Christie approval rating sinks to record low … again

Only 16 percent of New Jersey voters surveyed in the latest Rutgers-Eagleton poll approve of the job the Republican governor is doing. (AP file photo)

Only 16 percent of New Jersey voters surveyed in the latest Rutgers-Eagleton poll approve of the job the Republican governor is doing. (AP file photo)

A new poll shows Gov. Chris Christie’s approval rating sinking to its lowest level yet. Only 16 percent of New Jersey voters approve of the job the Republican governor is doing for them.

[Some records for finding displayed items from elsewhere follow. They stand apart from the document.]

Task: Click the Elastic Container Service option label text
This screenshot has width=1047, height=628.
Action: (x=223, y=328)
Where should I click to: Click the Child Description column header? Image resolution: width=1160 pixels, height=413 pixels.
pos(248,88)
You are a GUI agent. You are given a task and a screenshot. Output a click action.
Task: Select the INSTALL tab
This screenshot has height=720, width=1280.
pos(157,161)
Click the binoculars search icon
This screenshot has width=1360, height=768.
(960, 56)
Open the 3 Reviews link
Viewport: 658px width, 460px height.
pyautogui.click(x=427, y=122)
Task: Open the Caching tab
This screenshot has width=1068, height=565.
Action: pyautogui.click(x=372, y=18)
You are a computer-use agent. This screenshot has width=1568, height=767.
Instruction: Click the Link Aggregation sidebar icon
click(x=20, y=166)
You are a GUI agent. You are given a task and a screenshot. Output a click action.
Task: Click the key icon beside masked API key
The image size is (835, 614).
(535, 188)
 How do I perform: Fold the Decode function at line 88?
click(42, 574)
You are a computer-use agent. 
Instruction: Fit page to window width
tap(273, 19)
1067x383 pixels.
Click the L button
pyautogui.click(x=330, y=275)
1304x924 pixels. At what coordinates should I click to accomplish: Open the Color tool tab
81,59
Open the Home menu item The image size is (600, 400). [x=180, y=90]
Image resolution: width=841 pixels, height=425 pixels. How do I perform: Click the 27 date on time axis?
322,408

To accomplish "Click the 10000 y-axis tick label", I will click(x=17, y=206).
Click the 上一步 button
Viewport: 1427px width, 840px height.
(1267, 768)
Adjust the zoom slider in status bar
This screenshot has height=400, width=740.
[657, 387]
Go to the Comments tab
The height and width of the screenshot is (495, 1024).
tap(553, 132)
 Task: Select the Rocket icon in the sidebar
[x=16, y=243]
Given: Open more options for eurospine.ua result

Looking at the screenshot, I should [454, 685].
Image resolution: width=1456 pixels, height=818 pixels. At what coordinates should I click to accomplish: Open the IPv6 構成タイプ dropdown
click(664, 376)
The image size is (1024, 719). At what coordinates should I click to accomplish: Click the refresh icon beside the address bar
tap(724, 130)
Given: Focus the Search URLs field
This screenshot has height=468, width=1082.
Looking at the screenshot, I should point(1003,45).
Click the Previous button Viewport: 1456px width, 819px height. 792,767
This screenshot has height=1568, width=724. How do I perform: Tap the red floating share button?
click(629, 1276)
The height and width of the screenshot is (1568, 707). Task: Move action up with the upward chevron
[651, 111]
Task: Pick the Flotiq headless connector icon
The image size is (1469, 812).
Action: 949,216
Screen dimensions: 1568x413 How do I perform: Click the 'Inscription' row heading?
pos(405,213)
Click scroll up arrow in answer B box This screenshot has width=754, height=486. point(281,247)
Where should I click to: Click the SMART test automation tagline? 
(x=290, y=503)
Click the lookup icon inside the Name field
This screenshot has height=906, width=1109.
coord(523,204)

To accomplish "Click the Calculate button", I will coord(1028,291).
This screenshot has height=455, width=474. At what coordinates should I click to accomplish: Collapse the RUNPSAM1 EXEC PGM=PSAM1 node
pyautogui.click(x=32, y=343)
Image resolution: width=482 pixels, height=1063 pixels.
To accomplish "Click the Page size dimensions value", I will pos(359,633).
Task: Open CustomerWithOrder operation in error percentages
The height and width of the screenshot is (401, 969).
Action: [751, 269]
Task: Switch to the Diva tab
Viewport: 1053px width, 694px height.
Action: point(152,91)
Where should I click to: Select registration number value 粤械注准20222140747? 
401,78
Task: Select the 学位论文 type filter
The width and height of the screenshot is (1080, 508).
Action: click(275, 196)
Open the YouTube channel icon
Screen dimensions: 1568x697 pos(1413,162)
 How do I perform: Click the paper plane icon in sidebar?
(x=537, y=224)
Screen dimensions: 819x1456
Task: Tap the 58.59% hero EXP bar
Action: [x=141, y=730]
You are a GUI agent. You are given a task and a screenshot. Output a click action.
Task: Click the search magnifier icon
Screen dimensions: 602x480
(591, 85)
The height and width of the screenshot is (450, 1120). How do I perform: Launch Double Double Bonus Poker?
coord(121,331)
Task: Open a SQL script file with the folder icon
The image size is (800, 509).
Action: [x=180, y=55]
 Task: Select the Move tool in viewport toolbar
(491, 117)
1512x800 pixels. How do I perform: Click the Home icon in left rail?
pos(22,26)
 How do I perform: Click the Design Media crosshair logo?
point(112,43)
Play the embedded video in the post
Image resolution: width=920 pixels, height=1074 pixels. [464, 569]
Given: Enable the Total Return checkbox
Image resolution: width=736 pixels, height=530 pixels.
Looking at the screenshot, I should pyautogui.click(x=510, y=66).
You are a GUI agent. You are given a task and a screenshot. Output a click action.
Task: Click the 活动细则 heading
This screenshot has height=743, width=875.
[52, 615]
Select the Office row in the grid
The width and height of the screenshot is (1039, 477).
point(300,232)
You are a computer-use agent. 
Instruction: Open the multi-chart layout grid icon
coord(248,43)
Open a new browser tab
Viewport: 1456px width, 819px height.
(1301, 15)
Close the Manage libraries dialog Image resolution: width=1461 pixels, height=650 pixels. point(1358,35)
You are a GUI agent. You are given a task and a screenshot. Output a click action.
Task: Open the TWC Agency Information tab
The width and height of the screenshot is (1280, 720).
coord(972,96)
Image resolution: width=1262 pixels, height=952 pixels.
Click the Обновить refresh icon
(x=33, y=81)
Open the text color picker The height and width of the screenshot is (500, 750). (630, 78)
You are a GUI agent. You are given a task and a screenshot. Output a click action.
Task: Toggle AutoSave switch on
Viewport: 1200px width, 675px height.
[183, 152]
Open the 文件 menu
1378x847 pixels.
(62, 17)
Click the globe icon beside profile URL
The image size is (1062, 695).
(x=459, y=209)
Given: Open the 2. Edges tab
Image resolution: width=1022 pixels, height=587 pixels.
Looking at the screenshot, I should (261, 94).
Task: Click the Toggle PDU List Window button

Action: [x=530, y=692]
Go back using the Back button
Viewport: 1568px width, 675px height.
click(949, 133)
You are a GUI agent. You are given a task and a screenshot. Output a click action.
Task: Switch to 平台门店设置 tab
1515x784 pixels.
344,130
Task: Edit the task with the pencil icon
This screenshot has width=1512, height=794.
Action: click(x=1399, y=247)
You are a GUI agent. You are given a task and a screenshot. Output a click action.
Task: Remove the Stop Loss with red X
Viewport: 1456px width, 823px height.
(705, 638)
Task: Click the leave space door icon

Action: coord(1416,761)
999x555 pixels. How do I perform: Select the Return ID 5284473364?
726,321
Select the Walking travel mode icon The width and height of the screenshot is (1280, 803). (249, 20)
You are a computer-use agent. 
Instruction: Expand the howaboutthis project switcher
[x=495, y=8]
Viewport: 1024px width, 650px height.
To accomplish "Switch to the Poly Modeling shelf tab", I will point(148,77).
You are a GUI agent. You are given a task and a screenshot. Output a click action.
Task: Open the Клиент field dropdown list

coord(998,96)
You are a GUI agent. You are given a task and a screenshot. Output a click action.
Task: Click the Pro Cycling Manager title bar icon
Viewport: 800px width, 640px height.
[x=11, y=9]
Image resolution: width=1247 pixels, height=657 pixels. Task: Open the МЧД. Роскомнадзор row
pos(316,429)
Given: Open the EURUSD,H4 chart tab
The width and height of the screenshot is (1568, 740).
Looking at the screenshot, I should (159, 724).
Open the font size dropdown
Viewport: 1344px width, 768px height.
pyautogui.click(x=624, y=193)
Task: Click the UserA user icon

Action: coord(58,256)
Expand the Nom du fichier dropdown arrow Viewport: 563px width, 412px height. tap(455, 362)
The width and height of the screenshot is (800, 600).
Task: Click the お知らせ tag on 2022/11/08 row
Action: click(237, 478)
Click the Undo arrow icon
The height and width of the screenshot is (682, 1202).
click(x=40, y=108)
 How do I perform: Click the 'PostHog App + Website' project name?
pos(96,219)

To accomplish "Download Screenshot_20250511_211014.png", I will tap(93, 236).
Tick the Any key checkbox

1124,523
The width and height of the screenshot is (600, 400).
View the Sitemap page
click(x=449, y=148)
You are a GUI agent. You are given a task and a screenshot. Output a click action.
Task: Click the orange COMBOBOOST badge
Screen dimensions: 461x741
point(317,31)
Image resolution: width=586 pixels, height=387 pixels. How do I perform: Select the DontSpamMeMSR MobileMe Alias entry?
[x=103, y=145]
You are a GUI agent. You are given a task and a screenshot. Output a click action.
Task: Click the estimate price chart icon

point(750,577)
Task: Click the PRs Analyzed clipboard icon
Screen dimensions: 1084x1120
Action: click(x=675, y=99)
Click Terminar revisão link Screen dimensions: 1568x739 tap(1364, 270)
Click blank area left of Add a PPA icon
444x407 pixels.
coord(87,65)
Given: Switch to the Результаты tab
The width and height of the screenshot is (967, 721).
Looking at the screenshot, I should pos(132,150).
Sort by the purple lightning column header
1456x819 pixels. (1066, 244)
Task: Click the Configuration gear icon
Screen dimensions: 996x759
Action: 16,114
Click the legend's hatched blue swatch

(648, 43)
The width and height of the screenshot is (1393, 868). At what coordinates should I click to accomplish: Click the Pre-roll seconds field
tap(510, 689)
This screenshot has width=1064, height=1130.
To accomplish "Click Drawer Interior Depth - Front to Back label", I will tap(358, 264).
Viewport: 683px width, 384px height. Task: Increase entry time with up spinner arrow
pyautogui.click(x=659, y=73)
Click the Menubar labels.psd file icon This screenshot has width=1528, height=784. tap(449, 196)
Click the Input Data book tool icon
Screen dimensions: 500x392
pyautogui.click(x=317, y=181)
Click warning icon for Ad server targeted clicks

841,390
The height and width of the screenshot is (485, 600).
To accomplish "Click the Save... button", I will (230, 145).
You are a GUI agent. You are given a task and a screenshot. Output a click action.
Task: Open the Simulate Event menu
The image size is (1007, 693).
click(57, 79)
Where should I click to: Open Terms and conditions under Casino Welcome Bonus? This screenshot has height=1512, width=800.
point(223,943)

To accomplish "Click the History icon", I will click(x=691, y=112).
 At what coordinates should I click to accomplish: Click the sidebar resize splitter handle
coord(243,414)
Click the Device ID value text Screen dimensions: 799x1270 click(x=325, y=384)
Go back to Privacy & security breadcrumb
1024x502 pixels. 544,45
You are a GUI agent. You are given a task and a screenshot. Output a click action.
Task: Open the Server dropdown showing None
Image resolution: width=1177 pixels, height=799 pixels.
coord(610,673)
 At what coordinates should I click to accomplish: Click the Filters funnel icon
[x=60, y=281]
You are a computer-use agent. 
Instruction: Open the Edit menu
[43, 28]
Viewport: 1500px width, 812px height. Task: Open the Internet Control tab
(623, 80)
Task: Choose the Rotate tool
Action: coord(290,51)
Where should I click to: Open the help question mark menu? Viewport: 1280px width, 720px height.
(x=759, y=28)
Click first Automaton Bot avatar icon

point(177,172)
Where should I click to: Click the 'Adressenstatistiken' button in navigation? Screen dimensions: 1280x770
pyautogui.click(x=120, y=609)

U.S. Sen. Bob Menendez, a Democrat who goes on trial on corruption charges in federal court next week, has a slightly stronger mandate among New Jerseyans, with 28 percent of voters approving of his job performance.

“New Jersey voters have really been souring on the governor for quite some time now,” said Ashley Koning, director of the Rutgers-Eagleton poll, which released new data this week.

Koning said a failed bid for president, Christie’s out-of-state travel, and the “Bridgegate” scandal have contributed to a drop-off in his approval ratings from their post-Sandy highs.

President Donald Trump, on the other hand, has almost double the support of Garden State voters, with 30 percent approving. Trump has a loyal conservative base to thank, Koning said. “They’re sticking in his corner, whereas they’re not doing the same for their own governor.”

Christie’s 16 percent approval rating is the lowest for any New Jersey governor ever asked about in the Rutgers-Eagleton poll’s 46-year history.

In addition to his 28 percent approval rating, Menendez also received 25 percent disapproval, which Koning said demonstrates that most people do not have a strong opinion of the senior senator as he heads into the first days of his federal corruption trial in Newark next week.

Pollsters also questioned voters about the state’s upcoming gubernatorial election. Christie leaves office in January after reaching his two-term limit.

When asked whether they knew the two major party candidates — Republican Kim Guadagno and Democrat Phil Murphy — four in 10 voters said they did not.